FATE: A Formal Benchmark Series for Frontier Algebra of Multiple Difficulty Levels
Jiedong Jiang, Wanyi He, Yuefeng Wang, Guoxiong Gao, Yongle Hu, Jingting Wang, Nailing Guan, Peihao Wu, Chunbo Dai, Liang Xiao, Bin Dong
TL;DR
FATE introduces a frontier formal algebra benchmark series (FATE-M, FATE-H, FATE-X) to evaluate AI-assisted formal mathematics at undergraduate to PhD-level difficulty. It documents a rigorous curation process, progressive difficulty, and formalization properties including new definitions in $FATE\text{-}X$ not yet in Mathlib, providing a challenging testbed for Lean-based formalization. Across extensive evaluations, state-of-the-art NL reasoning models show strong intermediate reasoning but fail to produce correct formal proofs, with top results at $3\%$ (pass@64) on $FATE\text{-}H$ and $0\%$ on $FATE\text{-}X$, highlighting a decoupled bottleneck in translation to formal language. The study advocates explicitly decoupling natural-language reasoning from formalization and emphasizes improving reflective reasoning to bridge the gap toward research-level formal mathematical reasoning.
Abstract
Recent advances in large language models (LLMs) have demonstrated impressive capabilities in formal theorem proving, particularly on contest-based mathematical benchmarks like the IMO. However, these contests do not reflect the depth, breadth, and abstraction of modern mathematical research. To bridge this gap, we introduce FATE (Formal Algebra Theorem Evaluation), a new benchmark series in formal algebra designed to chart a course toward advanced mathematical reasoning.

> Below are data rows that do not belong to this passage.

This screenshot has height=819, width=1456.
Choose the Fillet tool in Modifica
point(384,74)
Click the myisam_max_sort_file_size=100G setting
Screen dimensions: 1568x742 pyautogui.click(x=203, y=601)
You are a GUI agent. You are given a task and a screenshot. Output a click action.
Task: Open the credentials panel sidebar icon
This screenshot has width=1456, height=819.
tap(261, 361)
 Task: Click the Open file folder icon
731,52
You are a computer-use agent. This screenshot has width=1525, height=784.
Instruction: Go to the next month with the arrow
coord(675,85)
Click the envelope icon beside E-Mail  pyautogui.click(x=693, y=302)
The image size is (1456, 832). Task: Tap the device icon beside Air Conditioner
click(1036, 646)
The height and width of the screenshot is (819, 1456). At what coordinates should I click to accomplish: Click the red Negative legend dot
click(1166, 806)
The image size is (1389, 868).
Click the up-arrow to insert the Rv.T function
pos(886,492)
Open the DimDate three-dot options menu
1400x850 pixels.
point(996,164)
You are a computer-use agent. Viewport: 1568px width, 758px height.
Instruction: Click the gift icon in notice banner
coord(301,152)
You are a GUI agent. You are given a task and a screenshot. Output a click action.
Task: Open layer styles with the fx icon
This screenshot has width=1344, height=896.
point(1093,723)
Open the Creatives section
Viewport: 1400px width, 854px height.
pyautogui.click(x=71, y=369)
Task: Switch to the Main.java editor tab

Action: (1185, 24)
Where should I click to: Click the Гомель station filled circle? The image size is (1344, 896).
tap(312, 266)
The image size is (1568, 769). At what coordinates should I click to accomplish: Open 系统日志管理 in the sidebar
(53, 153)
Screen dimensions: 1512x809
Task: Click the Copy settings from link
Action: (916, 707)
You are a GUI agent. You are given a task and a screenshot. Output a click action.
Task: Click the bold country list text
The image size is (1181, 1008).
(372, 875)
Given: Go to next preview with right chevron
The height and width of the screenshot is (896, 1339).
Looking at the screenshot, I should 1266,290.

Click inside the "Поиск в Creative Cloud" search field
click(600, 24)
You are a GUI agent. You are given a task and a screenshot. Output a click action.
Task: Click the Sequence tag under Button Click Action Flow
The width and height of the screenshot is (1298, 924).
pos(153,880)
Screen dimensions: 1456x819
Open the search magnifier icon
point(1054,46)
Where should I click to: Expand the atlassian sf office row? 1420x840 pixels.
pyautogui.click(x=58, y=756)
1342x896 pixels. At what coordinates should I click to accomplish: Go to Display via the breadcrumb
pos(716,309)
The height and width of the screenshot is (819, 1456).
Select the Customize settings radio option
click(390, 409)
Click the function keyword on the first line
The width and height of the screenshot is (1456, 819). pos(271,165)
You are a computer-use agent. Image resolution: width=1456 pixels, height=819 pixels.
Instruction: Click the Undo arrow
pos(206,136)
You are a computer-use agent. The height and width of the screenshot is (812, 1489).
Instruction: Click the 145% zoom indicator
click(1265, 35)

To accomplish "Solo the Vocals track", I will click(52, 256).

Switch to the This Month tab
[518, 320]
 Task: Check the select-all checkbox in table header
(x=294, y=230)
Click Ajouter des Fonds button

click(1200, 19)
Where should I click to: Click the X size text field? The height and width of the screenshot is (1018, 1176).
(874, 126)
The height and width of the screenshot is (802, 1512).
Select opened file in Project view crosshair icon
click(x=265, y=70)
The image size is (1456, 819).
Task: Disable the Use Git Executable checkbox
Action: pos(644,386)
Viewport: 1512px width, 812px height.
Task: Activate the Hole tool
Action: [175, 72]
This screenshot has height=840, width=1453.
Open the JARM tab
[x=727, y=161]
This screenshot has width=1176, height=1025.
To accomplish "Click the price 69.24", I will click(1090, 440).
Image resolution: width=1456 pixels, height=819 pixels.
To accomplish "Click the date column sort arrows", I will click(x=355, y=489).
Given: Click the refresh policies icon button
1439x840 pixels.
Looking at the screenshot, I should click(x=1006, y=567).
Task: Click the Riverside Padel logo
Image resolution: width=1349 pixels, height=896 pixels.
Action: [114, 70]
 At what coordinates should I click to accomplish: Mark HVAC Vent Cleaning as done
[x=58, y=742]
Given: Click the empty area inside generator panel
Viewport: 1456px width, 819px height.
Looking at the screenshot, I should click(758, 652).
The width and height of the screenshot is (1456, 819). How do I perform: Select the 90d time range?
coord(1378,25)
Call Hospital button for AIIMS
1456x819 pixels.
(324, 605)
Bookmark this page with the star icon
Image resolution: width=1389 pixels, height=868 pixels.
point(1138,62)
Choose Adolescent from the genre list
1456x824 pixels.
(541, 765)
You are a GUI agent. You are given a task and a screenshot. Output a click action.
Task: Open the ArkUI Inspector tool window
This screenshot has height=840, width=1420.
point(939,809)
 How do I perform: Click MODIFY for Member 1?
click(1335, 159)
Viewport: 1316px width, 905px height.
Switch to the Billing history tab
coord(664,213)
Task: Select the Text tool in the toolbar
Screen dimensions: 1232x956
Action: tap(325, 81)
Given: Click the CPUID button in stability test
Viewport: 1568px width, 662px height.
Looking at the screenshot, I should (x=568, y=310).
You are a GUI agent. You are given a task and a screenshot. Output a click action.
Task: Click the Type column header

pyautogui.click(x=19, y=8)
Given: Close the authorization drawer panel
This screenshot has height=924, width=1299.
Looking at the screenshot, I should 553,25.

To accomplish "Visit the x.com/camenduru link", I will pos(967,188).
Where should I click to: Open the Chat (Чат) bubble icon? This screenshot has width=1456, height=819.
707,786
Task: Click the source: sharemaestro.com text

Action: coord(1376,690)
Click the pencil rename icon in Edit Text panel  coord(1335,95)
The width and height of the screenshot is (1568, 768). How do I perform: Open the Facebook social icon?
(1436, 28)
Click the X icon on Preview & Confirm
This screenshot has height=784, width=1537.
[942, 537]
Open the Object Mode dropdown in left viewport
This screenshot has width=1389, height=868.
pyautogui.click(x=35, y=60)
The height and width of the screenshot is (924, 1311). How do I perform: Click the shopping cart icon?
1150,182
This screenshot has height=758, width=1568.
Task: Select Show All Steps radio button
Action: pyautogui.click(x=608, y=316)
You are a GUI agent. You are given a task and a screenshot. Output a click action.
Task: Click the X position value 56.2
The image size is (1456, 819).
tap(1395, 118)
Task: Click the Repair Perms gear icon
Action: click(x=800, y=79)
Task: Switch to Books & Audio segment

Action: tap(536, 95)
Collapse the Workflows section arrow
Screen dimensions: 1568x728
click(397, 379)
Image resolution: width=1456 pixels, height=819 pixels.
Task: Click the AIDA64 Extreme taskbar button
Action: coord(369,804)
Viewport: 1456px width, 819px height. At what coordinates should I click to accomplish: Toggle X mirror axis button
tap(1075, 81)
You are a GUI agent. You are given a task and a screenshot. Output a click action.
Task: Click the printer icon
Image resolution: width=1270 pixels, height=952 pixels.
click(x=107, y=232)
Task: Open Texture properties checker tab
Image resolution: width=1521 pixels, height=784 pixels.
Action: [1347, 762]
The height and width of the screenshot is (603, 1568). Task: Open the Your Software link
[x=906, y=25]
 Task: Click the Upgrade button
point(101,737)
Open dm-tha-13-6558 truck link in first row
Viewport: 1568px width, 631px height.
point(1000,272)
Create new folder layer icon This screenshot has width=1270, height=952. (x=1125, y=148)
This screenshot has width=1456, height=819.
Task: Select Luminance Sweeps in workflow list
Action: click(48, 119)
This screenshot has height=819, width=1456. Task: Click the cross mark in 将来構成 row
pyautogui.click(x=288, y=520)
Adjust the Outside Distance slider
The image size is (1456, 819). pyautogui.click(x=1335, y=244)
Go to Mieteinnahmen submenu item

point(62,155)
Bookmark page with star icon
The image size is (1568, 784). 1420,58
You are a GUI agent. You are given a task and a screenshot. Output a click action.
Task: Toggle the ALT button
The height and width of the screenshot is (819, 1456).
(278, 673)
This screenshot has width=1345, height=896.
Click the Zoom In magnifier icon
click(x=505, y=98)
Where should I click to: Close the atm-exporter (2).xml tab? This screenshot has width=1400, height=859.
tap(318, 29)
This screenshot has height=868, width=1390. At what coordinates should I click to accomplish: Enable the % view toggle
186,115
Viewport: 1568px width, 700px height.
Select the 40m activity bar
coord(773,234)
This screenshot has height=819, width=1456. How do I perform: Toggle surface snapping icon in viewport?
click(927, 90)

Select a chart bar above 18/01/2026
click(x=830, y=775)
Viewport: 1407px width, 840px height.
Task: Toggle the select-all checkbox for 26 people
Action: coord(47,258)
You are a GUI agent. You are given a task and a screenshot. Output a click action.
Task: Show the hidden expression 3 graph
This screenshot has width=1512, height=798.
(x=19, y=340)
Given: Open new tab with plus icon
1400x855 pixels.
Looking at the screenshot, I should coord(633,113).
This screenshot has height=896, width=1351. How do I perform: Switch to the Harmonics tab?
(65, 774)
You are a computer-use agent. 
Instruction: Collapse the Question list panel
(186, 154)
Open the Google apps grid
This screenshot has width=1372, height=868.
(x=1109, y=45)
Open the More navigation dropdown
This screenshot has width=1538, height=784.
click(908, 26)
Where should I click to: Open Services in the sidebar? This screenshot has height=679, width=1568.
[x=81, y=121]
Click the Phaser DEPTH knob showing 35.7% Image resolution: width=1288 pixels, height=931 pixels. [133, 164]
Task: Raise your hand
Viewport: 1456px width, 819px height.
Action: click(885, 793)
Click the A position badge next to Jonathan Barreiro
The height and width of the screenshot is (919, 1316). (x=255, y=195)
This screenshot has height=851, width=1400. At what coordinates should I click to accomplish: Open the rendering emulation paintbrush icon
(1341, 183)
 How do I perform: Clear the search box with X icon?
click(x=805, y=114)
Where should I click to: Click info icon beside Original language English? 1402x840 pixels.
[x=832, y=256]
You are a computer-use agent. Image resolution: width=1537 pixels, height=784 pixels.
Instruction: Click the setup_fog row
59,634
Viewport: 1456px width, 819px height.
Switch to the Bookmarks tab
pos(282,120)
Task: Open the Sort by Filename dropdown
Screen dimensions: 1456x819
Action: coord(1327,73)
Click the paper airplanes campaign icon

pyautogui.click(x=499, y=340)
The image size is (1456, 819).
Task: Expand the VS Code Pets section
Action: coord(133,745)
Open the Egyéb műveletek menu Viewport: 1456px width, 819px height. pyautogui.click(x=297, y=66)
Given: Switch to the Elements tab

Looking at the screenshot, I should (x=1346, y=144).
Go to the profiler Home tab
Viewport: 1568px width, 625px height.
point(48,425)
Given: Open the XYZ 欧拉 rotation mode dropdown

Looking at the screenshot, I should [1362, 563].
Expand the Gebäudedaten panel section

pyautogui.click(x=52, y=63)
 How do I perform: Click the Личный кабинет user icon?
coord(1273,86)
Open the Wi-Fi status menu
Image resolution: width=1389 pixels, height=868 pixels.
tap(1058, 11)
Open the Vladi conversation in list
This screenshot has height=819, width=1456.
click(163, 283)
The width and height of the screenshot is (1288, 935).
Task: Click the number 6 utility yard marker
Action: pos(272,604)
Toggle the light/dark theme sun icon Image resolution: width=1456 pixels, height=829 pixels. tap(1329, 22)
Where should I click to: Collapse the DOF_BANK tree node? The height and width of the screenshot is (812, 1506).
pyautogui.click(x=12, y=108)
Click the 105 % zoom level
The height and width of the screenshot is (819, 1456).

We present two new components, FATE-H and FATE-X, each with 100 problems in abstract and commutative algebra. The FATE series spans a difficulty spectrum from undergraduate exercises to problems exceeding PhD qualifying exams. Notably, FATE-X is the first formal benchmark to surpass both PhD-level exam difficulty and the coverage of the Mathlib library. Our evaluations of state-of-the-art LLM provers on this new benchmark reveal a stark performance gap compared to contest math: the best model achieves only 3% (pass@64) accuracy on FATE-H and 0% on FATE-X. Our two-stage evaluation reveals that models' natural-language reasoning is notably more accurate than their ability to formalize this reasoning. We systematically classify the common errors that arise during this formalization process. Furthermore, a comparative study shows that a specialized prover can exhibit less effective reflection than general-purpose models, reducing its accuracy at the natural-language stage. We believe FATE provides a robust and challenging benchmark that establishes essential checkpoints on the path toward research-level formal mathematical reasoning.